New York City duo Fliege’s new album, One Day They’ll Wonder What Happened Here, was released on November 4th. The conceptual record works as a retelling of John Carpenter’s 1982 classic film, The Thing. We caught up with guitarist Coleman Bentley asking him five things he learned recording music during the pandemic.
Quieting the echo chamber is necessary from time to time
While listening widely and attentively is important, NOT listening can be equally valuable. The sudden shutdown of the world in March 2020 canceled shows and delayed new albums. This provided a natural opportunity NOT to listen—to forget the trends, to clarify our sound, to rediscover old influences. By the time new music was coming out and shows were happening again, we had written ‘One Day They’ll Wonder What Happened Here,’ an album that sounds like ours and ours alone.
Maybe the real friends are the songs we wrote along the way
I don’t want to discount the catastrophic impact the pandemic had on touring musicians. Even now, with shows happening at a pre-COVID clip, the industry’s economics remain broken beyond repair. That said, stepping away from the ancillary crap that comes with commoditizing music reminded me of why we all started doing this in the first place: Because nothing on earth feels like a lyric, riff, and blastbeat all clicking into place like a puzzle piece. Writing songs is the only part of being a musician that can’t be corrupted and the pandemic, despite all its bullshit, stripped the rest away. In that time, we wrote 11 tracks—one split and our second LP—and each one remains near and dear to me.
The stuff you record while sick as a dog sounds sick as a dog (not always a bad thing)
When I started recording guitars for ‘One Day They’ll Wonder What Happened Here,’ I was in the middle of a two-month illness cycle that included bronchitis, a sinus infection, and various hearing issues. It put me on my ass. I had no energy, felt like hell, and when I listened back to what I recorded during that period, I could hear it. Mostly that was a bad thing—I had to chop, change, and re-record more than a few parts—but sometimes it worked. When making nasty, sick music, sometimes feeling nasty and sick is exactly the inspiration you need. This can be heard in the woozy, feverish intro of “Glaciers of Eden Pt. 2,” for instance; a late addition that elevated not just that song, but our record as a whole.
Records are a great excuse to buy gear and buying gear is a great substitute for having a social life
I developed a bit of a gear obsession during the pandemic and judging by the used market, I certainly wasn’t the only one. Everybody was sitting around working on some long-mooted musical project, convincing themself that a vintage rack compressor was just the secret sauce their release needed. Most of this was for fun/sanity’s sake, but it also produced results. ‘One Day They’ll Wonder What Happened Here’ is Fliege’s fullest, warmest, heaviest sounding record to date, and it was recorded with the platoon of pedals and old, lead-heavy valve amplifiers I bought and sold during the pandemic. Who needs friends when you have a roaring Dual Rec to keep you company?

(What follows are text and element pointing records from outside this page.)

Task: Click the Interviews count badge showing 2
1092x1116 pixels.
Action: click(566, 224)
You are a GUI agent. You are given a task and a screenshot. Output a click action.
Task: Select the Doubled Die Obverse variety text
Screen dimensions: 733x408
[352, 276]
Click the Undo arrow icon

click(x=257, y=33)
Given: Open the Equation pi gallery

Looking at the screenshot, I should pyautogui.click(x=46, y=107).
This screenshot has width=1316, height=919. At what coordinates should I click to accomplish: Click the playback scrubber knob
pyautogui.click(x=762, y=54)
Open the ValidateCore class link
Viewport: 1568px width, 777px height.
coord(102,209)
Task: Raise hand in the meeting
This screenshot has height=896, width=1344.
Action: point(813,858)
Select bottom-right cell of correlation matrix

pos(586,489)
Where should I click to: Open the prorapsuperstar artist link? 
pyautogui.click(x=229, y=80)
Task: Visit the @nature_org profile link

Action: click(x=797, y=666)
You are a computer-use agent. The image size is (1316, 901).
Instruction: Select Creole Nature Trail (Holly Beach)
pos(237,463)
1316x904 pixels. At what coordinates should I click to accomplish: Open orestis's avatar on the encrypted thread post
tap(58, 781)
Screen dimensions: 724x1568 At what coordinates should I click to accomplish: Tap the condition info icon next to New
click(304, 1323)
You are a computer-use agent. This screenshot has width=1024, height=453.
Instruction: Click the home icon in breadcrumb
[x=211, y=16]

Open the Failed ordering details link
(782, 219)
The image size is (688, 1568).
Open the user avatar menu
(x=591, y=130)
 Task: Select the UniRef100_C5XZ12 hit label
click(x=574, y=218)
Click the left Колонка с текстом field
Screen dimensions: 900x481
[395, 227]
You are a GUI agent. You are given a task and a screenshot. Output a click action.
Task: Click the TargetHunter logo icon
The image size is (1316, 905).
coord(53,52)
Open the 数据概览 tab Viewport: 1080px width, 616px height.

You’ll watch a lot of movies. Write about one!
The number one most important thing to remember for the next pandemic is that you’re going to watch a lot of movies. Try writing an album about one. Initially we didn’t want to do a concept album about ‘The Thing.’ We felt the film was perhaps too well known and its narrative warmed over one too many times (that 2011 prequel, ugh). But then I sat down to watch it and saw the organism not as an alien but an infection. We felt the isolation and paranoia firsthand because we were all living it everyday, seeing the freezer trucks outside the hospital down the street holding all the bodies that were piling up. So we used that. We wrote a record about it; about one of the greatest horror movies of all time that became real right before our eyes.